What you should do - Search the data for the string "computer", and report each line where it is found.
= = =
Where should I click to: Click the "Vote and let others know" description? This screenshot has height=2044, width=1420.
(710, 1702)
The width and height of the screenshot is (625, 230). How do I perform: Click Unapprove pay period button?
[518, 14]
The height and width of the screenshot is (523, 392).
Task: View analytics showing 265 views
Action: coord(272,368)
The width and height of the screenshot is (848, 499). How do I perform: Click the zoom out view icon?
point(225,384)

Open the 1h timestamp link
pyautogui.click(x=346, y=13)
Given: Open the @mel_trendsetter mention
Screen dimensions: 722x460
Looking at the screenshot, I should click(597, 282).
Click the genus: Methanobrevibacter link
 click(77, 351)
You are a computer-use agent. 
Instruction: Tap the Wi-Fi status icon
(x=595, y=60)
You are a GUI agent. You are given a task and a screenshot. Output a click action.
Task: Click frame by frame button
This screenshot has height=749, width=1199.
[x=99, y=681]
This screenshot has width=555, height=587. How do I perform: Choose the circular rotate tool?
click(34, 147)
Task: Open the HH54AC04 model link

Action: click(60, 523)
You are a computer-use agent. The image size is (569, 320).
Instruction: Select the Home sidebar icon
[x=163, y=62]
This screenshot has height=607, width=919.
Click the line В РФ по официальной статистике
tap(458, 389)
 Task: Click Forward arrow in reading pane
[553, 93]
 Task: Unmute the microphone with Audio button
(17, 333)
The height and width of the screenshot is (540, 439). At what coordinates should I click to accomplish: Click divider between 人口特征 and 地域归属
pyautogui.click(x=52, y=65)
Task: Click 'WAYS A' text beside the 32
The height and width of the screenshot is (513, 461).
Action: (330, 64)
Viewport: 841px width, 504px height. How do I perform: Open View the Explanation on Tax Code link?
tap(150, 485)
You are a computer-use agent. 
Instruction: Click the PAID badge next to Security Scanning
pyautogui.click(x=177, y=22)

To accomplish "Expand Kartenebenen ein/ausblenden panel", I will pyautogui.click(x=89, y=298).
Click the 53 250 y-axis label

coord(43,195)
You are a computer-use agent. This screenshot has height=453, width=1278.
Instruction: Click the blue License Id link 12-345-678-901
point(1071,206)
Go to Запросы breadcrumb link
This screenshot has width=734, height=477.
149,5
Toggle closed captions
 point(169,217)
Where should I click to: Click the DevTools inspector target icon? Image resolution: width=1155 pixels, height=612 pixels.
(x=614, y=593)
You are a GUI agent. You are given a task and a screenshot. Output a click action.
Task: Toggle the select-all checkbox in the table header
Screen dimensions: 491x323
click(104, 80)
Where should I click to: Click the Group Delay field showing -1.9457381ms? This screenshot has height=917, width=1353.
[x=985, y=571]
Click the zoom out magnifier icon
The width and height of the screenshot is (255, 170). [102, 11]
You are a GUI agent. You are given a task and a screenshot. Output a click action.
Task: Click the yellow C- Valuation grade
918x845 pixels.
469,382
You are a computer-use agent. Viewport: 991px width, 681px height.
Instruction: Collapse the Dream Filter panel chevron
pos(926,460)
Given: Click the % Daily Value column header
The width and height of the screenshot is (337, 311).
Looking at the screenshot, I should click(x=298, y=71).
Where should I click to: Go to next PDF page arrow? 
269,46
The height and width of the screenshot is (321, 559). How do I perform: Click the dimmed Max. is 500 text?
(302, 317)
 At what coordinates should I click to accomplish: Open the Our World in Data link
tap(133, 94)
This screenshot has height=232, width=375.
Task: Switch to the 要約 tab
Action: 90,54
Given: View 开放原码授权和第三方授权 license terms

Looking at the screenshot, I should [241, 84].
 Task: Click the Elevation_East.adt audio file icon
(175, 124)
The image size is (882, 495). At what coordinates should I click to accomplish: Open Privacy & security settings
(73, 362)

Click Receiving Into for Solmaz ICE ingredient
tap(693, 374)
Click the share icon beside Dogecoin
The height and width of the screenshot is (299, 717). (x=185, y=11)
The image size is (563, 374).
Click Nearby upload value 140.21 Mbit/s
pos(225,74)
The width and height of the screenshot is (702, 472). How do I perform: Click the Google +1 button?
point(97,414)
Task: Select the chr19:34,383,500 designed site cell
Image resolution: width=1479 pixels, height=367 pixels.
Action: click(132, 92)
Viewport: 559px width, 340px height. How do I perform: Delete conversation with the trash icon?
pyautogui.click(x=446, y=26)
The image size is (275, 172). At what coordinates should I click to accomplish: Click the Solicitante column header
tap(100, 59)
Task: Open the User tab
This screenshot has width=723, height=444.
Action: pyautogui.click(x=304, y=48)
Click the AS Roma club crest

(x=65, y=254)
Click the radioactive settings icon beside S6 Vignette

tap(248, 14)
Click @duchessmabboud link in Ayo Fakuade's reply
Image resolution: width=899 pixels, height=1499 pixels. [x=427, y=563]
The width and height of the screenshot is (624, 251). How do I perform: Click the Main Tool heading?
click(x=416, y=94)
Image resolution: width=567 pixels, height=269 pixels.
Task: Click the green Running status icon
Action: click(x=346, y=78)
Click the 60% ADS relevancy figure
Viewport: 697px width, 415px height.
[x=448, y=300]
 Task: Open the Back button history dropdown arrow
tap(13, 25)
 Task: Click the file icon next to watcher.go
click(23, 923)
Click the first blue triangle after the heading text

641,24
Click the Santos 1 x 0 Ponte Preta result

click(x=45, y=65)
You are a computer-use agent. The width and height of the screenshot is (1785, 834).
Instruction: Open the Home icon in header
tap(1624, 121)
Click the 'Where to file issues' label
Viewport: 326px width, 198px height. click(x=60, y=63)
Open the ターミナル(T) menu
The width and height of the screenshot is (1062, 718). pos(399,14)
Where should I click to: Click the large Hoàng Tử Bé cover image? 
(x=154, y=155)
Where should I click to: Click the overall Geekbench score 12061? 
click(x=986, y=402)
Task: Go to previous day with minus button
= = =
Solution for this problem -
You are a computer-use agent. 
You are a computer-use agent. The image size is (569, 320).
You are a computer-use agent. 
You are a computer-use agent. This screenshot has height=453, width=1278.
You are a computer-use agent. Viewport: 991px width, 681px height.
You are a computer-use agent. The width and height of the screenshot is (1785, 834).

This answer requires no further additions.